Perfect hash based index for genome data.
Project description
aindex: perfect hash based index for genomic data
Installation
Requirements:
(easy to install with apt install jellyfish or with conda install bioconda::jellyfish)
Installation with pip:
pip install aindex2
If you want to install the package from source or you don't have pip version for your system, you can do so by running the following commands:
git clone https://github.com/ad3002/aindex.git
cd aindex
make
pip install .
This will create the necessary executables in the bin directory.
To uninstall:
pip uninstall aindex2
pip uninstall clean
To clean up the compiled files, run:
make clean
Mac Compilation Command
Currently unsupported in Makefile. But you can try to compile the Python wrapper on MacOs manually with the following command:
g++ -c -std=c++11 -fPIC python_wrapper.cpp -o python_wrapper.o && g++ -c -std=c++11 -fPIC kmers.cpp kmers.hpp debrujin.cpp debrujin.hpp hash.cpp hash.hpp read.cpp read.hpp settings.hpp settings.cpp && g++ -shared -Wl,-install_name,python_wrapper.so -o python_wrapper.so python_wrapper.o kmers.o debrujin.o hash.o read.o settings.o
Usage
Compute all binary arrays:
FASTQ1=./tests/raw_reads.101bp.IS350bp25_1.fastq
FASTQ2=./tests/raw_reads.101bp.IS350bp25_2.fastq
OUTPUT_PREFIX=./tests/raw_reads.101bp.IS350bp25
compute_aindex.py -i $FASTQ1,$FASTQ2 -t fastq -o $OUTPUT_PREFIX --lu 2 -P 30
Usage from Python
You can simply run demo.py or:
import aindex
prefix_path = "tests/raw_reads.101bp.IS350bp25"
kmer2tf = aindex.get_aindex(prefix_path)
kmer = "A"*23
rkmer = "T"*23
kid = kmer2tf.get_kid_by_kmer(kmer)
print(kmer2tf.get_kmer_info_by_kid(kid))
print(kmer2tf[kmer], kid, kmer2tf.get_kmer_by_kid(kid), len(kmer2tf.pos(kmer)), kmer2tf.get_strand(kmer), kmer2tf.get_strand(rkmer))

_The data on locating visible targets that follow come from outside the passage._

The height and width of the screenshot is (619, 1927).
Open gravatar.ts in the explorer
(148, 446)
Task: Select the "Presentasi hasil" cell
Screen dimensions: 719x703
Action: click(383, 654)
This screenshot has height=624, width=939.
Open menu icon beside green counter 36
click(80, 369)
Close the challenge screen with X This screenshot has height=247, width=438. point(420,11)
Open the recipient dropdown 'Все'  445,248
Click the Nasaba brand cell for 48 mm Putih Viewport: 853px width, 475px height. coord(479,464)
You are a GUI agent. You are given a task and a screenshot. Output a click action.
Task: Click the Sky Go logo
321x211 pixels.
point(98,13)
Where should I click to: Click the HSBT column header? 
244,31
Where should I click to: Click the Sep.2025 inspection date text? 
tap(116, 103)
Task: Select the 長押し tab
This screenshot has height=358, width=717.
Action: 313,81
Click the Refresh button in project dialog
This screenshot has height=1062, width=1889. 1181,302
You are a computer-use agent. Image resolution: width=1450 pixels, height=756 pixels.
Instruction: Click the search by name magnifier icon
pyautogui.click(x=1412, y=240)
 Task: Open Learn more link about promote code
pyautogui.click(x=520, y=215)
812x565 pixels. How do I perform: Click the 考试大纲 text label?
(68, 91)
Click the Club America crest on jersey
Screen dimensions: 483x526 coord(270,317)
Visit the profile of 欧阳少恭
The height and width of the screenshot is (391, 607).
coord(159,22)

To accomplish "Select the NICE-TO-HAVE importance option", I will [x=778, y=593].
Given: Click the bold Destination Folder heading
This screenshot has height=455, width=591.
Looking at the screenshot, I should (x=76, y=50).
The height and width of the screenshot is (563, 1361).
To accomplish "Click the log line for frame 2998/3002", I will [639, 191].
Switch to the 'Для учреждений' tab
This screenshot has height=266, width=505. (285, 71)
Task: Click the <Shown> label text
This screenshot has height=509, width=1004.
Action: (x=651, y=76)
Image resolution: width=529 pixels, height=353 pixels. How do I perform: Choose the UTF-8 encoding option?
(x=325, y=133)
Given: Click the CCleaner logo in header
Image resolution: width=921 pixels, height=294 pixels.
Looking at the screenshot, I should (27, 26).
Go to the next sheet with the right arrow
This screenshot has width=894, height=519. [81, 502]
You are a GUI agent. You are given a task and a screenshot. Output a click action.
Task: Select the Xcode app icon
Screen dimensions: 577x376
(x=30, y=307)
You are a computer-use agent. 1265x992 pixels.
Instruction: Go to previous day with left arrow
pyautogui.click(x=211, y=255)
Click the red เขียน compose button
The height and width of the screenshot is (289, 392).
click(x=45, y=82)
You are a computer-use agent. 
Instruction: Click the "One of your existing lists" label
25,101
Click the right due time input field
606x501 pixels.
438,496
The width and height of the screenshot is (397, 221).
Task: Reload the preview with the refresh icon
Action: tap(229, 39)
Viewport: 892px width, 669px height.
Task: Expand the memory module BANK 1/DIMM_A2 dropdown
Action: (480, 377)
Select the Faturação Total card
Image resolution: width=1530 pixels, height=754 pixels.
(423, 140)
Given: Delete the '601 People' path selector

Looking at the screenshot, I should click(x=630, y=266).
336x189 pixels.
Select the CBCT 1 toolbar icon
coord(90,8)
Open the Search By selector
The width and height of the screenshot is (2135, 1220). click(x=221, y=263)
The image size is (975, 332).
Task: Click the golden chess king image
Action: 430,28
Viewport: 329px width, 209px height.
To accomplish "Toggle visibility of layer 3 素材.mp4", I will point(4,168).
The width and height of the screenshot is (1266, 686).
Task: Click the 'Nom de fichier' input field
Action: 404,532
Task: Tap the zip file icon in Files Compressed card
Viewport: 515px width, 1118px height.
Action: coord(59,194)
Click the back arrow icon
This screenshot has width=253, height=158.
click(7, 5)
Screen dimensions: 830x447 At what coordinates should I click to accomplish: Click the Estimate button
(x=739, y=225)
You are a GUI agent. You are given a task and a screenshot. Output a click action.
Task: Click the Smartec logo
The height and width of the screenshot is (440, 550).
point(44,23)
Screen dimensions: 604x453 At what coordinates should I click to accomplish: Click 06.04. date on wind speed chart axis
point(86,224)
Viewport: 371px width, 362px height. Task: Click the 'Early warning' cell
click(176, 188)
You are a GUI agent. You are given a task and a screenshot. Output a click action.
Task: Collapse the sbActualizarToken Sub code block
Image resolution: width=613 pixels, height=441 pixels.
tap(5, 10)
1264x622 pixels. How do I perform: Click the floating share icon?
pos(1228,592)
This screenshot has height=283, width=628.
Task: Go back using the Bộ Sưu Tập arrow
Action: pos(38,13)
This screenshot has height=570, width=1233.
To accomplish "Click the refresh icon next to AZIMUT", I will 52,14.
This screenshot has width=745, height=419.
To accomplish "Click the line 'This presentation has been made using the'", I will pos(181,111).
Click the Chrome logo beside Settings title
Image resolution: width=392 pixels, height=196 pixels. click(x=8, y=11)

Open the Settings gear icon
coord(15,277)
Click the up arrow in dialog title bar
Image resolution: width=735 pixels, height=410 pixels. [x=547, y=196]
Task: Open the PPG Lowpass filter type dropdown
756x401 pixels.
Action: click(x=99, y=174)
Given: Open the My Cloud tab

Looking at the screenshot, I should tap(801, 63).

kmer = kmer2tf.get_read(0, 23, 0)
pos = kmer2tf.pos(kmer)[0]
print(pos)
print(kmer2tf.get_kid_by_kmer(kmer), kmer2tf.get_kid_by_kmer(rkmer))
print(kmer2tf.get_hash_size())
print(kmer2tf.get_read(0, 123, 0))
print(kmer2tf.get_read(0, 123, 1))
k = 23
for p in kmer2tf.pos(kmer):
print(kmer2tf.get_read(p, p+k))
test_kmer = "TAAGTTATTATTTAGTTAATACT"
right_kmer = "AGTTAATACTTTTAACAATATTA"
print(kmer2tf[kmer])
sequence = kmer2tf.get_read(0, 1023, 0)
print("Task 1. Get kmer frequency")
for i, (kmer, tf) in enumerate(kmer2tf.iter_sequence_kmers(sequence)):
print(f"Position {i} kmer {kmer} freq = {tf}")
print("Task 2. Iter read by read, print the first 20 reads")
for rid, read in kmer2tf.iter_reads():
if rid == 20:
break
print(rid, read)
print("Task 3. Iter reads by kmer, returs (read id, position in read, read, all_positions)")
for rid, pos, read, poses in aindex.iter_reads_by_kmer(test_kmer, kmer2tf):
print(read[pos:pos+k])
print("Task 4. Iter reads by sequence, returns (read, position in read, read, all_positions ")
sequence = "AATATTATTAAGGTATTTAAAAAATACTATTATAGTATTTAACATA"
for read in aindex.iter_reads_by_sequence(sequence, kmer2tf):
print(read)
print("Task 5. Iter reads by sequence over hamming distance, returns (read, position in read, read, all_positions, hamming distance). Note that the first kmer used as seed.")
sequence = "AATATTATTAAGGTATTTAAAAAATACTATTATAGTATTTAACATA"
for read in aindex.iter_reads_by_sequence(sequence, kmer2tf, hd=10):
print(read)
print("Task 6. Iter reads by sequence over hamming distance or edit distance, returns (read, position in read, read, all_positions, hamming distance). Note that the first kmer used as seed")
sequence = "AATATTATTAAGGTATTTAAAAAATACTATTATAGTATTTAACATA"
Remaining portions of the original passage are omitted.